LGBTQ Non-Profit Organizations
Lambda Legal celebrates 50th anniversary
Kevin Jennings says litigation is ‘crucial tool’ to advance LGBTQ rights

Lambda Legal CEO Kevin Jennings in conjunction with his organization’s 50th anniversary said the courts remain crucial to the protection of LGBTQ rights in the country.
“Litigation has been the crucial tool for advancing the rights of the LGBTQ+ community,” Jennings told the Washington Blade during a Sept. 25 interview. “Lambda Legal has been at the forefront of that litigation for 50 years.”
The New York Court of Appeals in 1973 overruled a decision that denied Lambda Legal’s application to incorporate because its mission was “neither benevolent nor charitable” and “there was no demonstrated need for its existence.”
“We have to be our own first client,” said Jennings.
Lambda Legal represented a group of gay students at the University of New Hampshire who sued after then-Gov. Mel Thomson threatened to defund the entire UNH system if they continued their “socially abhorrent activities.” The U.S. Supreme Court in 1974 ruled in favor of the students in Gay Students Organization v. Bonner.

════

[Assignment A]
Using the article on Lambda Legal, explain in one to three sentences why its application to incorporate was denied.
[Assignment B]
Proceed with the article on Lambda Legal's 50th anniversary, picking up after its final sentence.
The rows have no connection to the article on Lambda Legal.

(Items listed in a dataset)

════

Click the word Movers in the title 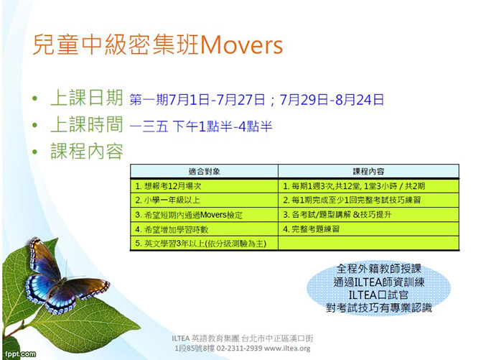(x=242, y=45)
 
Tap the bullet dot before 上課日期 (x=34, y=98)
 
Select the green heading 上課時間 (x=87, y=124)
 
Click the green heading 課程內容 (x=87, y=151)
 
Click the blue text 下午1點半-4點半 (x=223, y=126)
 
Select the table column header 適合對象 (x=205, y=171)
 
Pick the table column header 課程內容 (x=368, y=171)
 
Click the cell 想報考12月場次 (x=205, y=186)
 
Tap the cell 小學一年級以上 (x=205, y=200)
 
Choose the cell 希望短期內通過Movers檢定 (x=205, y=215)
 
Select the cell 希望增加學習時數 (x=205, y=229)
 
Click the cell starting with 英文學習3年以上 (x=205, y=244)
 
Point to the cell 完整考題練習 (x=368, y=229)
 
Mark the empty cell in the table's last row (x=368, y=244)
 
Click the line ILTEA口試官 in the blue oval (x=378, y=295)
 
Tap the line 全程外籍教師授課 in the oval (x=379, y=269)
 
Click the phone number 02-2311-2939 (x=239, y=349)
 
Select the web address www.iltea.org (x=287, y=349)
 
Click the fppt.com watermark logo (x=20, y=354)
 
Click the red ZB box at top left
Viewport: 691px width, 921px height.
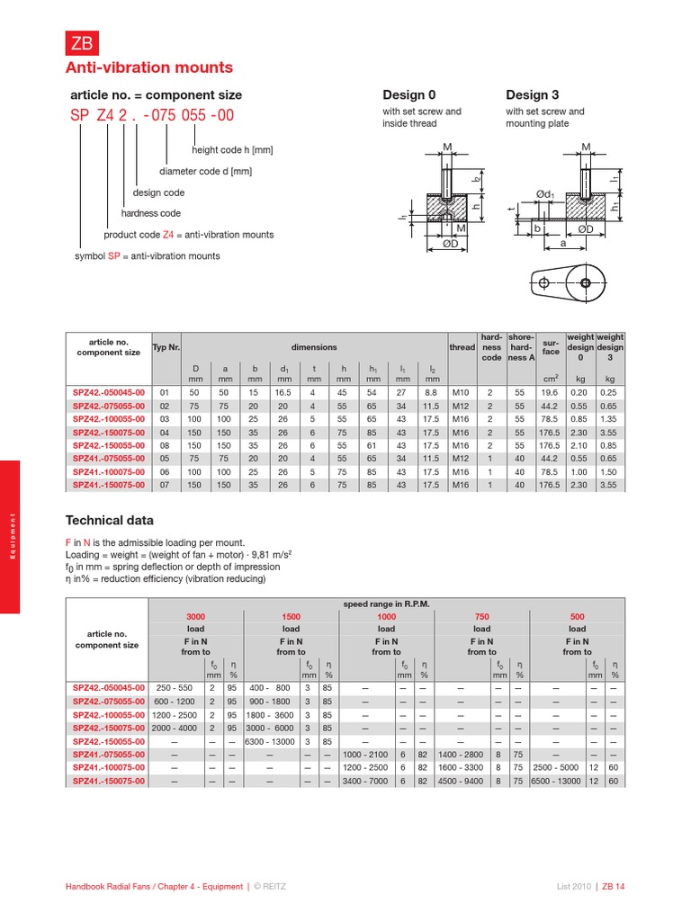click(78, 41)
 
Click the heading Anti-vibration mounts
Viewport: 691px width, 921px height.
click(148, 68)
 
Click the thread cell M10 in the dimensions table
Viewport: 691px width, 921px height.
click(461, 392)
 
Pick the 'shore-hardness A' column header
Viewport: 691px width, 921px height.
click(521, 347)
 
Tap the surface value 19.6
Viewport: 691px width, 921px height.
click(550, 392)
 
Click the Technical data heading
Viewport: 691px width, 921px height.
click(110, 521)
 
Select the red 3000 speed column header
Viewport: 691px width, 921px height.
click(195, 616)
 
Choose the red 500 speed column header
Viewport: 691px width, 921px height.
click(577, 616)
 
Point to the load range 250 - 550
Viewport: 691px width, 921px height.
click(175, 687)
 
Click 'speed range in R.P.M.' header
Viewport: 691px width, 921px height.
click(386, 604)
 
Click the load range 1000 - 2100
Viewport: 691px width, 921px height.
click(365, 755)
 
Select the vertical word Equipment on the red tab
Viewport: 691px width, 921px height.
click(11, 537)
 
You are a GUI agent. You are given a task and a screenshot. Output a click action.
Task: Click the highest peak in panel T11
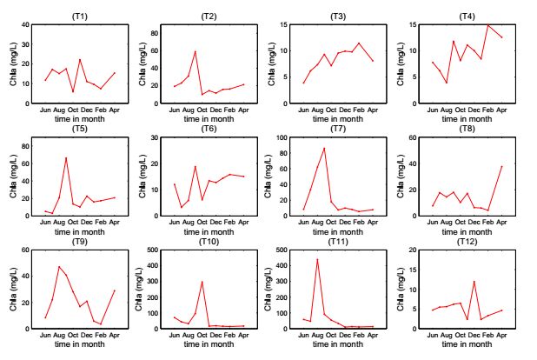point(317,259)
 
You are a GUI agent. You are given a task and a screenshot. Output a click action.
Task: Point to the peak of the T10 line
point(202,282)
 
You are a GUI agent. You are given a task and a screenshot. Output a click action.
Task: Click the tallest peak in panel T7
point(324,148)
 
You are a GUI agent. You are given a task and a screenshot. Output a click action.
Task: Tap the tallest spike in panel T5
point(66,157)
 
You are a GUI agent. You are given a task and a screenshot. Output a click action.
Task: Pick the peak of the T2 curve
point(195,51)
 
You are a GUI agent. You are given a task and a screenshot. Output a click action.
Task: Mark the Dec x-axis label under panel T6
point(215,224)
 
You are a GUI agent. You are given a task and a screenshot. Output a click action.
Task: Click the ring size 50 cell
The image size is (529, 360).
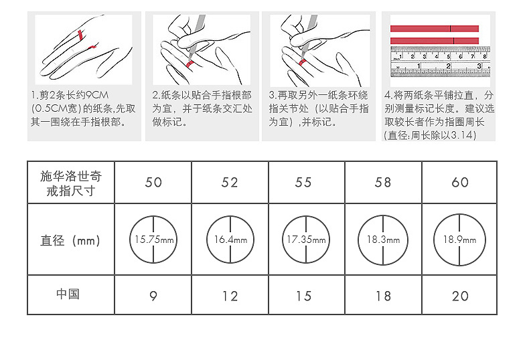coord(153,183)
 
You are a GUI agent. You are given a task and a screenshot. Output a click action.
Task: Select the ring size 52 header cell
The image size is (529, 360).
coord(230,183)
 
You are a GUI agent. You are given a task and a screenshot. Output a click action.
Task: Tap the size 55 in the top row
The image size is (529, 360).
coord(303,183)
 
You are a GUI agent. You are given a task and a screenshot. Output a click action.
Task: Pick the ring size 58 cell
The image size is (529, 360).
coord(383,183)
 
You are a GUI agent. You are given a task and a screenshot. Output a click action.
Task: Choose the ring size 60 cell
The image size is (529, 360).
coord(459,183)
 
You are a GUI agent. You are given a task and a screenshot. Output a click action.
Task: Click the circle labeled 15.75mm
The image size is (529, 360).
coord(130,240)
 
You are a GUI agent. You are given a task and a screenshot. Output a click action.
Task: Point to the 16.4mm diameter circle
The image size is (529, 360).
coord(206,240)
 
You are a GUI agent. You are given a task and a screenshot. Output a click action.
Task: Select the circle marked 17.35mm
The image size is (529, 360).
coord(283,240)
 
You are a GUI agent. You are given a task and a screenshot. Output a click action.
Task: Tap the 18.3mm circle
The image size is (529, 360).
coord(358,240)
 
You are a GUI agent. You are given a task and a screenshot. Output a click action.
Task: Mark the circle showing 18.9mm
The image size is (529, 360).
coord(433,240)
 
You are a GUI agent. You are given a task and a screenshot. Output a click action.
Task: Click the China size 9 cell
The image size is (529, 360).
coord(153,296)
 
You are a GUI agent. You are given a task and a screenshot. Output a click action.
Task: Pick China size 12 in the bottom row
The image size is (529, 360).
coord(230,296)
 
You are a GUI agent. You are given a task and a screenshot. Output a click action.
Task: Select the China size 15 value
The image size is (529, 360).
coord(303,296)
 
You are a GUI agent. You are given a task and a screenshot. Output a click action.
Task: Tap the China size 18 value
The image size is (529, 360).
coord(383,296)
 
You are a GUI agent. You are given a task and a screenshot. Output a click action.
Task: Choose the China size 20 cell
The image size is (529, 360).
coord(459,296)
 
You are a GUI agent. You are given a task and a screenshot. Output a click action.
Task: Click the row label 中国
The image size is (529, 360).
coord(68,294)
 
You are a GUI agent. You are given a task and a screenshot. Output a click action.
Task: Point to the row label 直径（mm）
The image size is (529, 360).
coord(70,241)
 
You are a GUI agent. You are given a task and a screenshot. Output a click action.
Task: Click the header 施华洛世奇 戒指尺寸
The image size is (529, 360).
coord(70,183)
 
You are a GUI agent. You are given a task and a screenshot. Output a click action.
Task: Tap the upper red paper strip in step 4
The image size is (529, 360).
coord(435,29)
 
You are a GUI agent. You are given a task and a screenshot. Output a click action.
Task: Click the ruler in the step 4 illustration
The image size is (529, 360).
coord(440,62)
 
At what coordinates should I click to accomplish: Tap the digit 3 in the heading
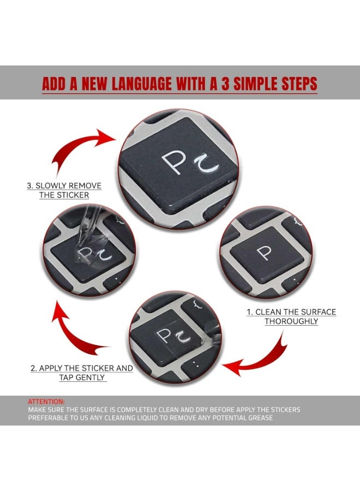tap(225, 83)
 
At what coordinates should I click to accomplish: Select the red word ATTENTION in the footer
tap(46, 402)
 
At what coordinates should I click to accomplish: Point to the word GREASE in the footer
tap(260, 418)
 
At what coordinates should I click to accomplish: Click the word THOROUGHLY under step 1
tap(291, 321)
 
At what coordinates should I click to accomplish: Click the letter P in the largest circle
tap(172, 163)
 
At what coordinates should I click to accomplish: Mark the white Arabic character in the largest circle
tap(206, 164)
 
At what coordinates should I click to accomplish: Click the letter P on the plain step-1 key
tap(266, 253)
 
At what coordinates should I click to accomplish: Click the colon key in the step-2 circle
tap(197, 366)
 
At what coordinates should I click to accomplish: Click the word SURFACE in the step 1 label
tap(315, 312)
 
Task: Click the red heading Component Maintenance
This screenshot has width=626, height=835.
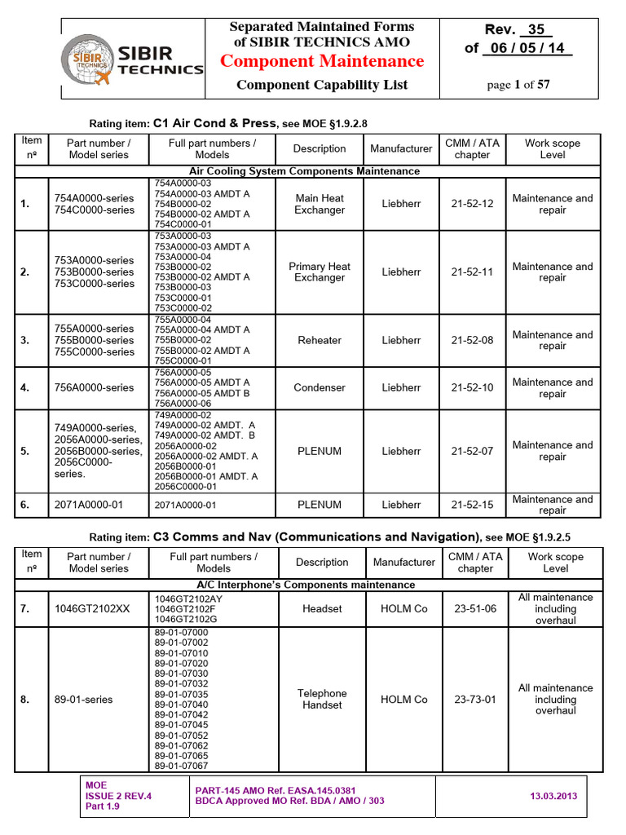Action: coord(322,61)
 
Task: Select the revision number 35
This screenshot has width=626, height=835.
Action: coord(535,29)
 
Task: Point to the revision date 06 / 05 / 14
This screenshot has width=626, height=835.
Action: coord(528,48)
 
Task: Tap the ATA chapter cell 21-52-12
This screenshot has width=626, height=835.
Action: coord(472,204)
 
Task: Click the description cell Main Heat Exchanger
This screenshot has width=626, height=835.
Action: coord(320,204)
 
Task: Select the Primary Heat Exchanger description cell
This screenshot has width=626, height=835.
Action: coord(320,272)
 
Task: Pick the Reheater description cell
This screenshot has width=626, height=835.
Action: coord(320,340)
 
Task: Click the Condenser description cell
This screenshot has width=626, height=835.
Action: coord(320,388)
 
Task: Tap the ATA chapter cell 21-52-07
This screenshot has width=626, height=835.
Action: coord(472,451)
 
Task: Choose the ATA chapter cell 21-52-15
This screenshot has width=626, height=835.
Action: coord(472,505)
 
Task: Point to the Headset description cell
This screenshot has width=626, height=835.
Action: coord(322,609)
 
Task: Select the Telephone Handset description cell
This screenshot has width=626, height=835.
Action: coord(322,699)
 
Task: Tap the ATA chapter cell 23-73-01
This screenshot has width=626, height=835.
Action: coord(475,699)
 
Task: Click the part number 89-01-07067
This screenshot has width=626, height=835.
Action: coord(181,766)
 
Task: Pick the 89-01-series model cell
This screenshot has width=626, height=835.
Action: coord(84,699)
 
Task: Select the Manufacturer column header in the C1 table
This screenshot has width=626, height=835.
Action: coord(401,148)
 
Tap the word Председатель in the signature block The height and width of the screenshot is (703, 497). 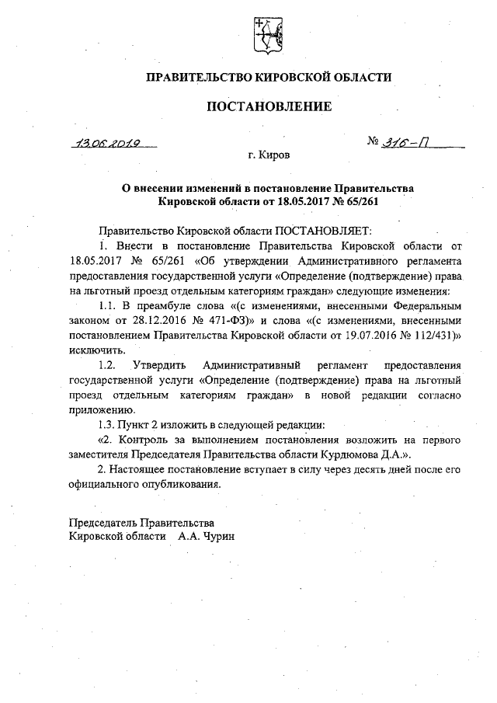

════

[Exercise result A]
The application was denied because Lambda Legal's mission was judged "neither benevolent nor charitable" and "there was no demonstrated need for its existence." The New York Court of Appeals overruled that decision in 1973.

[Exercise result B]
Lambda Legal in 1983 represented Dr. Joseph Sonnabend, an AIDS researcher who opened a clinic for people with HIV in New York’s Greenwich Village. His neighbors tried to evict him, but Lambda Legal and the New York attorney general’s office were able to stop the eviction in People v. West 12 Tenants Corps.
Police in Harris County, Texas, in 1998 arrested John Geddes Lawrence, Jr., and Tyron Garner, while they were having sex in Lawrence’s apartment and charged them with violating the state’s sodomy law. Lambda Legal represented the two men and the Supreme Court in 2003 struck down the Texas statute in Lawrence v. Texas.
Lambda Legal was co-counsel in Obergefell v. Hodges, the 2015 Supreme Court ruling that extended marriage rights to same-sex couples across the U.S. Lambda Legal also represented Dana Zzyym, an intersex person who sued the State Department in 2015 after it denied them a passport because they do not identify as male or female. (Zzyym in October 2021 received a passport with an “X” gender marker, and the State Department now issues gender-neutral passports.)
Jennings on Sept. 28 spoke at an event at Paul Hastings LLP in D.C. after Jennifer Eller, a former English teacher in Prince George’s County who successfully sued the county’s Board of Education after she suffered harassment and discrimination because of her gender identity, introduced him. Lambda Legal on Wednesday held similar events in New York, Los Angeles, Atlanta, Dallas and Chicago.
“The courts have been a central battleground for 50 years,” Jennings told the Blade. “I predict they are going to remain one for the next 50 years.”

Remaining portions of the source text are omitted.